The key-pcb is 10mm x 27mm.
At the pogo-pins the pcb is only 5.6mm, that will fit about anywhere.
When you only use 3×3, you can file the key even narrower.


[Oshpark Link]
HQ ProgKey v.1.12



[Oshpark Link]
HQ ProgKey v.1.14




The following picture shows a pre-version almost identical to the now shared projects and works very well. The pcb is 0.8mm thick. Pogo-pins are 0.68mm diameter, 16mm long (P50-B1).
Via drills on the driver are 16mil (0.4064mm). Distances are 1.3mm between left and right vias and 1.5mm between up and down vias (via center to via center respectively).

I bought pogo-pins from Banggood and from Fasttech. Both are extremely similar, although not identical.



So what’s all this about?

The Attiny MCUs are hardly reachable while in the flashlight, as they are usually on the inner side of the driver. So you have to take out the driver, which often means prying out and/or desoldering from a pill or the LED.

This kind of key is supposed to end this. You need 6 contact points to reach the pins needed to program the Attiny (Pins 1,4,5,6,7 and 8). The advantage is that these contact points can be on the spring side of the driver and can be reached while built in. Finally, true ISP (In System Programming).

The idea is to implement contact points in future drivers. After my fist successful programming via a key, I’m now reworking drivers that weren’t even due. It opens so many possibilities, like, adapting ramping tables, updating firmware, correcting moon levels, testing new firmware, all in the light with a real beam… :slight_smile:

Toykeeper is hoping for a universal key, like ‘one-for-all’. My key here is meant to push the idea further and to find at least some common ground.

Here’s why:

Lexel uses a 3+3 key, but he already did not use the pinouts that are found in Wikipedia or other similar keys that are to be found online. So for now we’re not following any standards here. In addition he added pins to prevent wrong orientation, which I prefer, too.

I started testing these contact points in several of my drivers (small and large) and I second Lexel’s spacing (0.4mm vias, 1.3/1.5mm distance) as well. It allows for a relatively small key while giving space for traces which are sometimes imperative.

But I did not find the given pinouts very suitable and at first preferred a 4+2 with the lower 2 in the center. On other drivers I found a different 4+2 (lower 2 on the outside) much better to route. And on a certain 17mm driver only a 3+3 will work, but yet another pinout than any of the before… In the end I can’t (more: won’t) decide for a single pattern even for myself.

My 4+4 key is universal for all this, for now, as you you can use 8 pogo-pins and pin strip connectors to apply any combination you want within the 4+4. Or you can solder only 6 pogo-pins any way you like (4+2 / 3+3). This way it could be adapted for Lexel’s future drivers as well.

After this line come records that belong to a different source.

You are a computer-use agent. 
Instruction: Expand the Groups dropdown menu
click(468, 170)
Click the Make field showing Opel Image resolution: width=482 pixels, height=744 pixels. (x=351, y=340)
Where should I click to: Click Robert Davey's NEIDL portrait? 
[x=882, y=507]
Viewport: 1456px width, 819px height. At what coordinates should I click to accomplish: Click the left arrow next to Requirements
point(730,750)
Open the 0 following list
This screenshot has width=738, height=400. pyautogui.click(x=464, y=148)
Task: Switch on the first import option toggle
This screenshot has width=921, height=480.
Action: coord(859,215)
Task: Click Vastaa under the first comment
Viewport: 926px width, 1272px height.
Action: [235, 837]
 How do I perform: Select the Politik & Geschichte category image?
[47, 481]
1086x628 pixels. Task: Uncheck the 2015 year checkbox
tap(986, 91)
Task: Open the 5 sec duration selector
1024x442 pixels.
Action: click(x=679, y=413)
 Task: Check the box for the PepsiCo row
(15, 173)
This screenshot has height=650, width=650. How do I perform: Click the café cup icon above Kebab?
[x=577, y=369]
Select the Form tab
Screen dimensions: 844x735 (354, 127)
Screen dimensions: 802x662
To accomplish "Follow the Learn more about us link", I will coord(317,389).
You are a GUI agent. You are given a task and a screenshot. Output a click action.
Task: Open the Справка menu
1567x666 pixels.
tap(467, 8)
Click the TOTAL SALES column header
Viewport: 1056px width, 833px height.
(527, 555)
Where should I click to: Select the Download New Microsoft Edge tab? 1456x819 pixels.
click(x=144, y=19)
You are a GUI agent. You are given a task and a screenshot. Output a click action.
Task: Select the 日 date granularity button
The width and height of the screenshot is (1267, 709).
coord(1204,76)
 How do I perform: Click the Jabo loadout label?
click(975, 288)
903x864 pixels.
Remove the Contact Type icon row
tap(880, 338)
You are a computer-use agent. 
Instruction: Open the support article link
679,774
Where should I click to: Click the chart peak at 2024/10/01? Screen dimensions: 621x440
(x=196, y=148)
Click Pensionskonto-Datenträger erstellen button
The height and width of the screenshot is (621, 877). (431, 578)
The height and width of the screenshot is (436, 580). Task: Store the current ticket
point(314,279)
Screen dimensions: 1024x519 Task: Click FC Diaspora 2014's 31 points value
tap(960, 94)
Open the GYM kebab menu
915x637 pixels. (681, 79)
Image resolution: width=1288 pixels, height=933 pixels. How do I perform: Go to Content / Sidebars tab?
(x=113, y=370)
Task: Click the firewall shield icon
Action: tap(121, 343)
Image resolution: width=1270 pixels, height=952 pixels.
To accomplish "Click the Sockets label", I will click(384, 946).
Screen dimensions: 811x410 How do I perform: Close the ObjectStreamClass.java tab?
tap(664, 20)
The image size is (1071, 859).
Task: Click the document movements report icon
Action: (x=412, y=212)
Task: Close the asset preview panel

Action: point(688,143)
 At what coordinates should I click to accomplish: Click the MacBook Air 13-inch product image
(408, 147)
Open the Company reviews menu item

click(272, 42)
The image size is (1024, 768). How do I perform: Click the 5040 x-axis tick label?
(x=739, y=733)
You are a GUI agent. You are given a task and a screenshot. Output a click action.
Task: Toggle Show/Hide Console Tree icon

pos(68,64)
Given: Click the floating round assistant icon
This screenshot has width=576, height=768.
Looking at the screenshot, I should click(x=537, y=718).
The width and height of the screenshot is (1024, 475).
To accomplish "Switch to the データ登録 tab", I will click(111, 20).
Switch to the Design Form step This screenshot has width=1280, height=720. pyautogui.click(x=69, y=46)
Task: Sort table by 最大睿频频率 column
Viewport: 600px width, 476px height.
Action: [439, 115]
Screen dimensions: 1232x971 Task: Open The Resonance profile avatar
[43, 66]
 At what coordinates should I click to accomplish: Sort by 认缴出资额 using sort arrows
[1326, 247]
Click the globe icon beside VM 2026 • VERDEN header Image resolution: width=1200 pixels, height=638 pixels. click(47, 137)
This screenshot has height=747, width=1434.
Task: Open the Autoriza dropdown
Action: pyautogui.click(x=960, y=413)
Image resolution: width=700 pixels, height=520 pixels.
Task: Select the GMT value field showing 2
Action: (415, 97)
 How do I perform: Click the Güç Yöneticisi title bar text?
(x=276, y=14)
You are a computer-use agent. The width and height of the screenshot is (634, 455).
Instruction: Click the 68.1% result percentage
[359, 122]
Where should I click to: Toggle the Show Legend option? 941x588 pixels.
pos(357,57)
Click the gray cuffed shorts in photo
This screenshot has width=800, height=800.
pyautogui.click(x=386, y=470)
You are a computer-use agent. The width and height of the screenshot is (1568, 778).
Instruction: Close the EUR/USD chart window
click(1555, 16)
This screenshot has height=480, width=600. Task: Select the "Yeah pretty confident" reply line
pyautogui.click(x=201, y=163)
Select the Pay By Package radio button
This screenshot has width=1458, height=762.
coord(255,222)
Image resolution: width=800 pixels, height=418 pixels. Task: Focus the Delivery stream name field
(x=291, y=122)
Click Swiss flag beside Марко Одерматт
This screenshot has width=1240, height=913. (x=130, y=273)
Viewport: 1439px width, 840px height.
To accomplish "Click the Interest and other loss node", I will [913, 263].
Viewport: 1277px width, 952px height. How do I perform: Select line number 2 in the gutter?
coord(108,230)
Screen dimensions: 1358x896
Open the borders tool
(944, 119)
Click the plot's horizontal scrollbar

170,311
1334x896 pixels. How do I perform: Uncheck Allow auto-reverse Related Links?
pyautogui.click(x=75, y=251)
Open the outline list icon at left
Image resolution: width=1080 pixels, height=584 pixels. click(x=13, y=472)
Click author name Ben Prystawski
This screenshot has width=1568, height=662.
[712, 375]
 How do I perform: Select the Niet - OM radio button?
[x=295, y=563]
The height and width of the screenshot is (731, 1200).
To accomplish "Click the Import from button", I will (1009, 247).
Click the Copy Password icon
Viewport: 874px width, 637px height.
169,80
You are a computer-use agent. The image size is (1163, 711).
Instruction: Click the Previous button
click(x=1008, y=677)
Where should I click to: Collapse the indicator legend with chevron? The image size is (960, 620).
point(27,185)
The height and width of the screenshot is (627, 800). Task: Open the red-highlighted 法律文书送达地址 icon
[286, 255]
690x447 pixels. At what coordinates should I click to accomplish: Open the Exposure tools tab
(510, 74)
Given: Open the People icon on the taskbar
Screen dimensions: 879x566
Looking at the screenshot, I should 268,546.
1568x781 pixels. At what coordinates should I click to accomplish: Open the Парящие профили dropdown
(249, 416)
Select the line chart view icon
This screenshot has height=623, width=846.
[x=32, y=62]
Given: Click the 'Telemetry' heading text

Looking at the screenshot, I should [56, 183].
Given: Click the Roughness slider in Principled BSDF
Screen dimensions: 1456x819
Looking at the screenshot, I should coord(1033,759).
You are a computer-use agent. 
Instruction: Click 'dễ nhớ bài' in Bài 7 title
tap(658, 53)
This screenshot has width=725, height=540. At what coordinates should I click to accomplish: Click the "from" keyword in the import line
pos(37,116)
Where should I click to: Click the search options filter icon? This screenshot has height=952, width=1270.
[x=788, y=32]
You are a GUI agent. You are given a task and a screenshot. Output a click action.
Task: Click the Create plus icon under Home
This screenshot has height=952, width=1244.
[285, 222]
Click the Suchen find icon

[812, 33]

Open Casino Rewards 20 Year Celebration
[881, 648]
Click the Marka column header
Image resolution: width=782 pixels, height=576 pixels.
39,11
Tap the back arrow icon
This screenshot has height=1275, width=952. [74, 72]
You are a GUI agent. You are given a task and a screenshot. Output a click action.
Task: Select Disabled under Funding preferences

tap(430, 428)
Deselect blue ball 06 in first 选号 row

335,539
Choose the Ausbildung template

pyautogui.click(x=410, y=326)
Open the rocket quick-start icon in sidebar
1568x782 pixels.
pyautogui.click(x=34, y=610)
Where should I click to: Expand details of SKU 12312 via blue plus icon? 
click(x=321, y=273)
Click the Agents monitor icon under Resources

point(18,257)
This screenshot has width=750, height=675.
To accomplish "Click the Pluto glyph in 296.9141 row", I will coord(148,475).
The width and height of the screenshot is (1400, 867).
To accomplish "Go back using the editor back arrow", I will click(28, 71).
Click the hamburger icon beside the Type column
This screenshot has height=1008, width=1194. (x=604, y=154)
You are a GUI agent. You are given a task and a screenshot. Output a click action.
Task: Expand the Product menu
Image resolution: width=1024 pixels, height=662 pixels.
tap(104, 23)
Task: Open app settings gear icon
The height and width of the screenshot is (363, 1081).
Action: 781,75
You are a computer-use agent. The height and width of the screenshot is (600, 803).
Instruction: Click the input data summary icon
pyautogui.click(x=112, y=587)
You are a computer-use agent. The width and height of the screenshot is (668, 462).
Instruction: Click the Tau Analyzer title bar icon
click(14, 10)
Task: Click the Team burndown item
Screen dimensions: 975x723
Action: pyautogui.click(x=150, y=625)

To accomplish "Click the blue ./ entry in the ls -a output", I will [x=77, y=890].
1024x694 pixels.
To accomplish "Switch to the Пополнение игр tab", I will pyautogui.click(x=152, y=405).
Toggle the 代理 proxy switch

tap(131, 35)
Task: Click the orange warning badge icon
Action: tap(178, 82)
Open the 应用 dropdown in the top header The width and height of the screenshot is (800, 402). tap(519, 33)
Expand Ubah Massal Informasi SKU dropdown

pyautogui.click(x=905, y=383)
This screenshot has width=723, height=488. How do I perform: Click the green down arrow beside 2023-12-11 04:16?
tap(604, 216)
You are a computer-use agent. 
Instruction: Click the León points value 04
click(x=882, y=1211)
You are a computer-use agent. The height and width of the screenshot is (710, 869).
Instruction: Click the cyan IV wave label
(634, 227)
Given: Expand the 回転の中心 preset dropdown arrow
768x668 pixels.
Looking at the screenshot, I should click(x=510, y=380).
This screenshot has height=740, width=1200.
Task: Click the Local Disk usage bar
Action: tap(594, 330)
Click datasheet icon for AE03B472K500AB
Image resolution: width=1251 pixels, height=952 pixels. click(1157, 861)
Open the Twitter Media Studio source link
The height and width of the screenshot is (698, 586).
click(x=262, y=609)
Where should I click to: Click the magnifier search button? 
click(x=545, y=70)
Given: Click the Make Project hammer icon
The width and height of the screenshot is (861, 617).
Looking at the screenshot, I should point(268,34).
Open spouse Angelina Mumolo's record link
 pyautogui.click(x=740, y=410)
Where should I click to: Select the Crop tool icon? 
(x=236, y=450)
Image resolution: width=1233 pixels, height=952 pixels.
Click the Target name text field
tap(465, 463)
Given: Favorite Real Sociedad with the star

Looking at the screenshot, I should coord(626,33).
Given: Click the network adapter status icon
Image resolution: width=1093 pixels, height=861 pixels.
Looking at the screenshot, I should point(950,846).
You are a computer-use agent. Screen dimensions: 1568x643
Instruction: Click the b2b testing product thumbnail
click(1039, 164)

Let’s see where this will lead us, but I believe this will be a huge step up for those of us who like to flash our own drivers.


Sizes and Application Examples


To fit this key, the vias need to have a distance of 1.3mm/1.5mm.

The actual Oshpark design rules (oshpark-2layer.dru) allow for a restring of 5mil and need a clearance of 6mil. So routing between the vias can be up to 12mil/20 mil.


I find the 5mil restring too small (knowing that Oshpark has some margin of error for the drills) and prefer the older restring size of 7mil. That still leaves 8mil/16mil for wires.


This is the pin layout from the programming side, which is not the side with the MCU, so it’s mirrored (the Attiny looked at from the bottom).

On small boards there is not enough space for full naming. On the right side of the picture the letters are size 0.6096mm (24mil), ratio 15%, this is about the smallest that Oshpark can handle to stay readable. So my naming scheme will be
O for MOSI
I for MISO
S for SCK
V or + for VCC
G or - for GROUND


Nice work HQ.

This looks nice, and I want one. :slight_smile:

Hopefully it can become the BLF standard.

For that to happen someone will need to make drivers that use it.

I just ordered three of his SRK v3.5 boards, so its likely he adds the key and releases v3.6 soon.

This is a good step forward for moving to a more powerful mcu with more pins, now there is a way to program it.

For anything with more pins, a programming key is going to be required anyway. And people keep wanting to add more power channels, more aux LED channels, fancier designs, more switches, etc… so more pins will be necessary soon. Something like tiny841 or tiny1634 or maybe even tiny1616 whenever the toolchain catches up to the latest chips.

For SOIC8 designs, a programming key is nice to have but not actually required… However, it’ll actually be necessary pretty soon. We’ll probably be switching to QFN-20 chips before long. Maybe even VQFN-20.

On my workbench already. My SRK is one light where I want this key for, really really soon.

Oh, I like this key even for SOIC8 designs very much. But I’d be glad if it helps developing new designs, better drivers and fancier firmware. That’d be even more than I could wish for.

About the pogo pins:

I used the P50-B1 version with 0.5mm pin diameter and 0.68mm sheath diameter. They fit perfectly for the 1.5mm spacing between the top and bottom vias/pads (0.8mm pcb + 2x 0.34mm :smiley: ).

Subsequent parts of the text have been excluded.